UK child health startup and game development studio Brightlobe has launched Kai’s Sanctuary in beta. It’s a mobile game specifically made to help children improve their mental health during the coronavirus pandemic.

UK’s innovation agency Innovate UK fully funded the development. The game is already available for free in the App Store, with the Google Play release scheduled for early November 2020. The devs emphasize that Kai’s Sanctuary features no hidden costs and no in-app purchases.

Kai’s Sanctuary Trailer

Kai’s Sanctuary offers a wide range of gamified exercises based on published clinical research on mindfulness CBT (Cognitive Behavioural Therapy). According to the press release, “Kai’s Sanctuary features a stunning feature set such as calming yoga exercises with a guru sloth, full body scanning games, deep breathing exercises with virtual creatures, and digital emotional assessment exercises, and soon to be added AR (Augmented Reality) adventures.” Kai, the game’s protagonist, is an apprentice healer who works in a futuristic sanctuary that takes in sick or wounded guardians. The guardians are protectors of children in a world inspired by an original children’s novel written by Brightlobe CEO and Founder Shivani Lamba.

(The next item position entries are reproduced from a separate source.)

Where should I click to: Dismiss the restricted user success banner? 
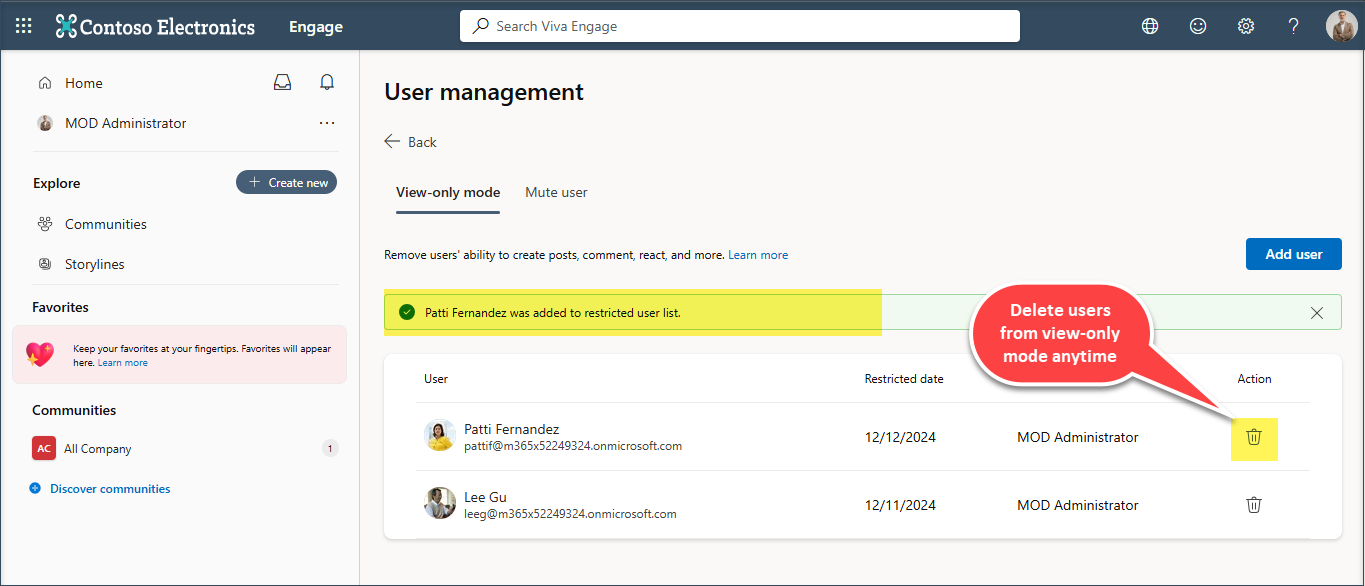coord(1317,313)
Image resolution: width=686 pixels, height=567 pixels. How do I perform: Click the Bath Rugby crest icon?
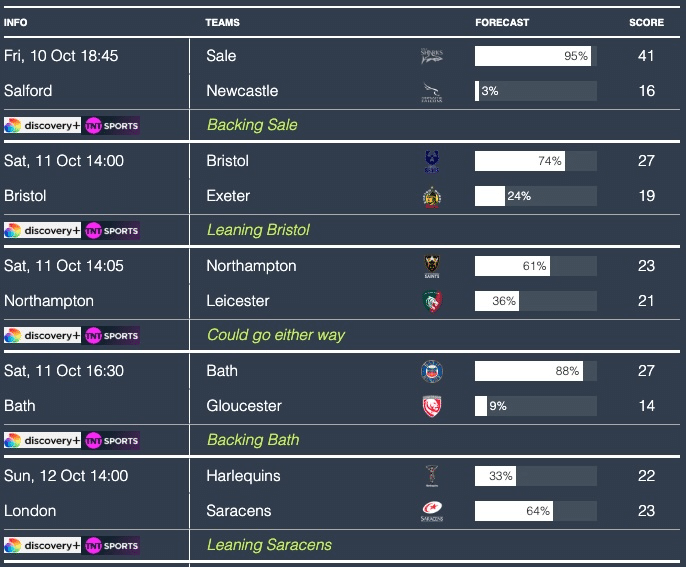coord(432,371)
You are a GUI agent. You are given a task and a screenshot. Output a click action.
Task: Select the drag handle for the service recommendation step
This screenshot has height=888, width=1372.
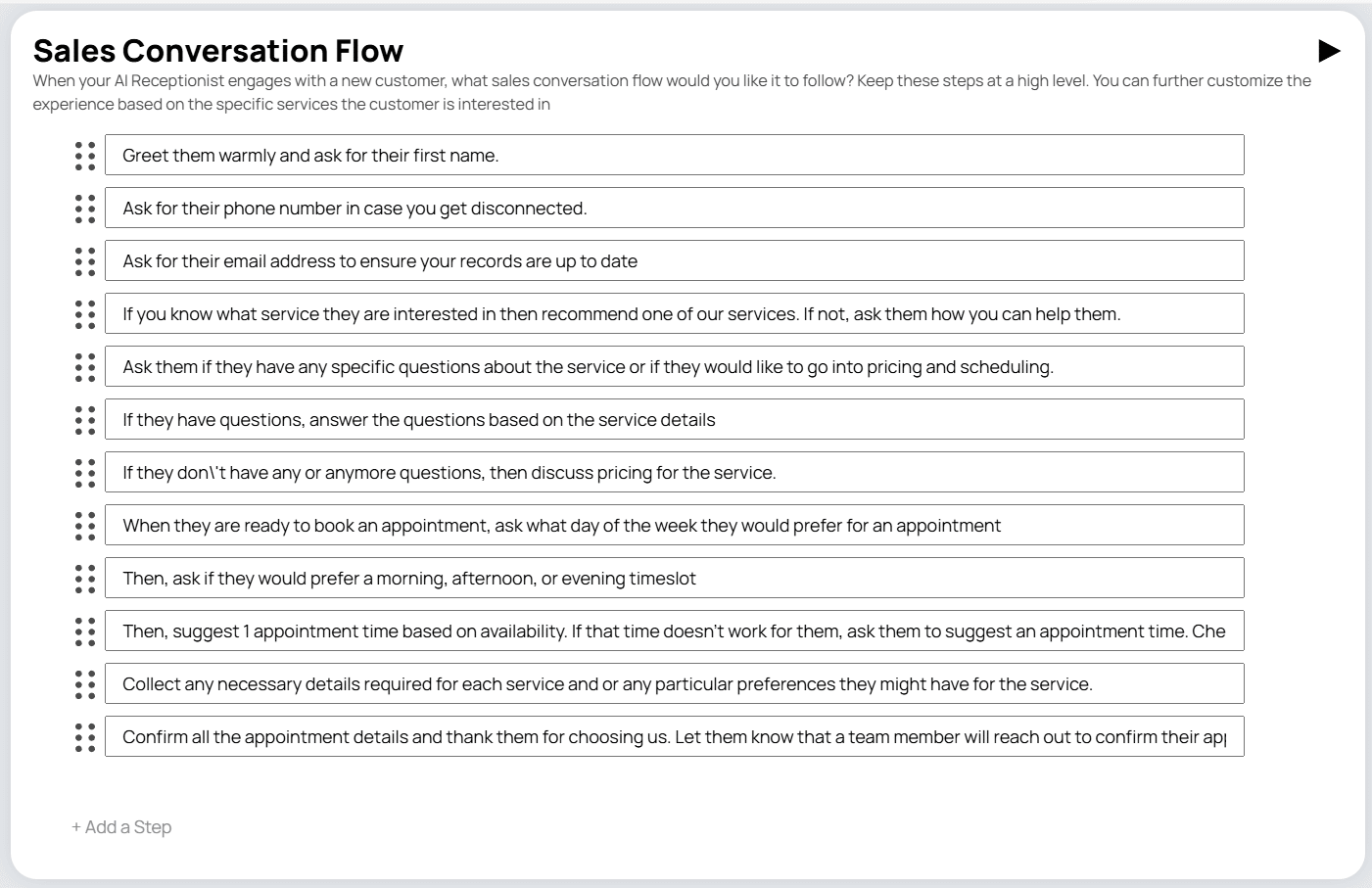(x=83, y=313)
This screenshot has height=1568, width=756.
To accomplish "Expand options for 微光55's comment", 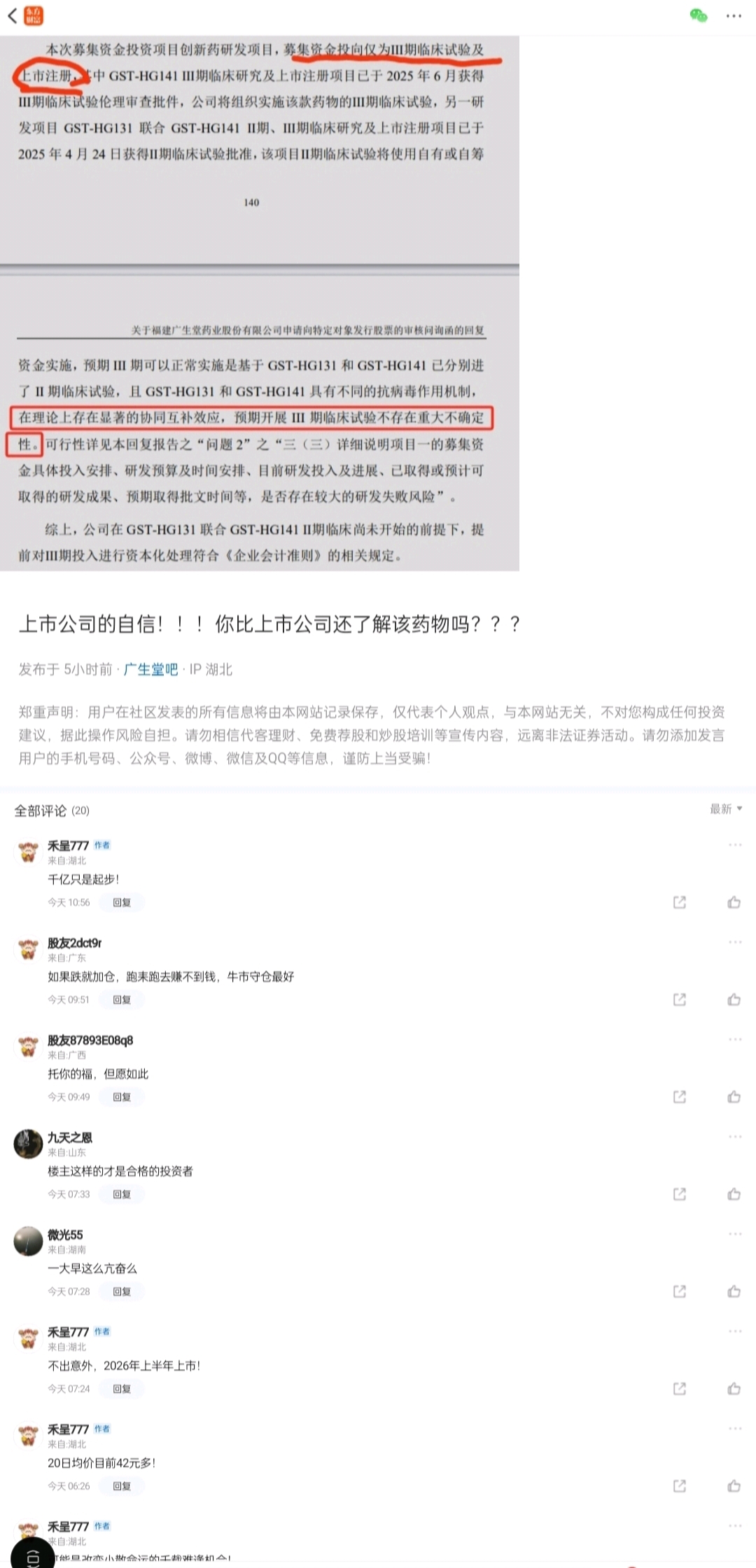I will pos(734,1234).
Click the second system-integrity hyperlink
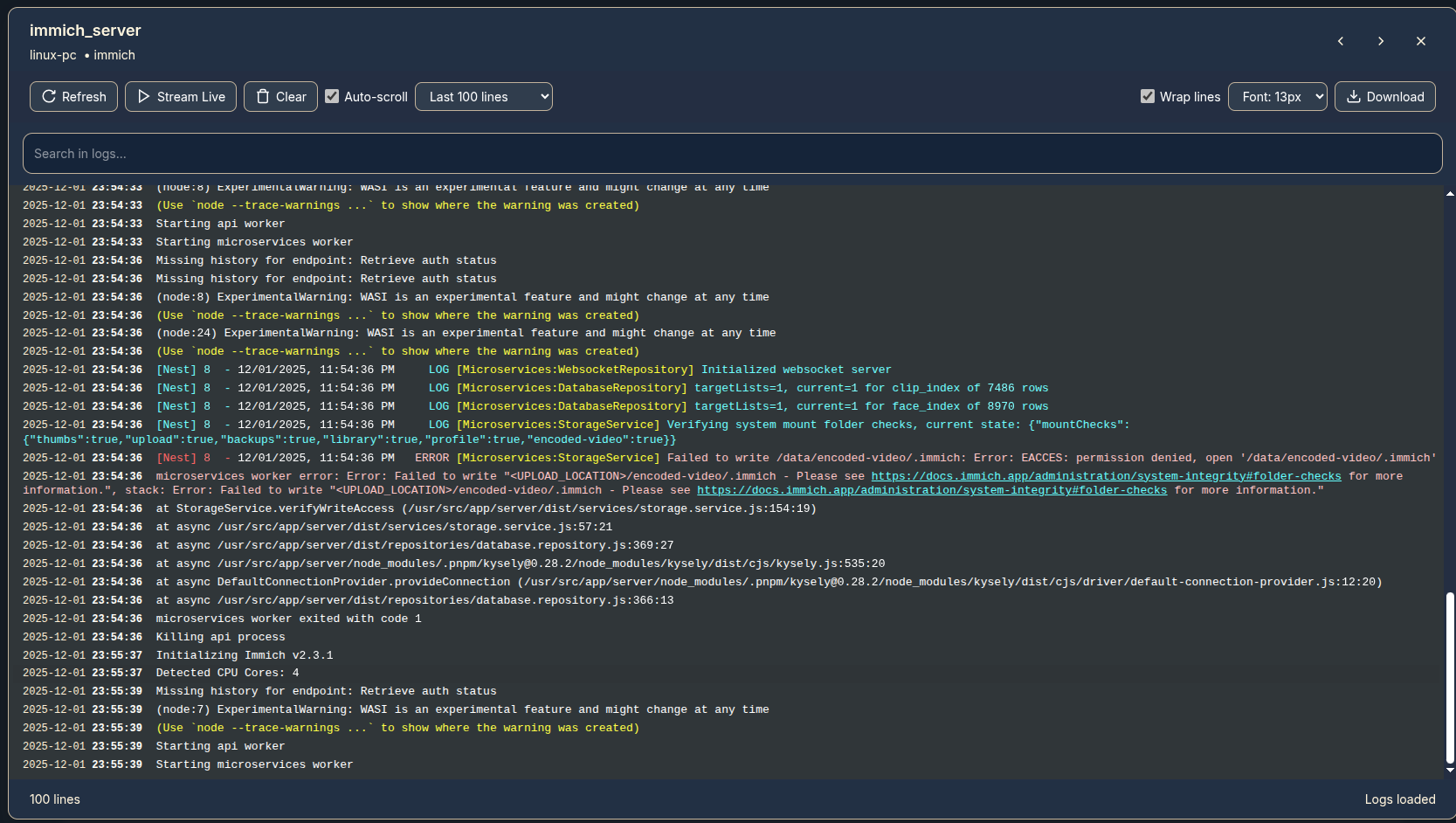The height and width of the screenshot is (823, 1456). click(x=932, y=490)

As psychotherapist Jane O’Rourke claims, “Over 80% of children with mental health difficulties said that COVID-19 had worsened their mental health. Children are feeling increasingly lonely and anxious, with a third unable to access the support they need. With Kai’s Sanctuary’s app exercises, children can build a sense of self-agency so they feel more in control of their anxiety.”

Kai’s Sanctuary is the first game from Brightlobe. The studio is currently working on the world’s first game-based developmental assessment platform. It will offer parents and physicians key insights into a child’s trajectory to inform interventions for conditions like ADHD and autism. The new product platform is due out in 2021.

Last year, Shivani Lamba, Brightlobe founder and CEO, wrote a piece on the so-called “serious games.” These are games that have an application beyond play and entertainment. According to Shivani, adding the serious gaming model to their existing titles can allow studios to diversify revenue streams by unlocking new markets.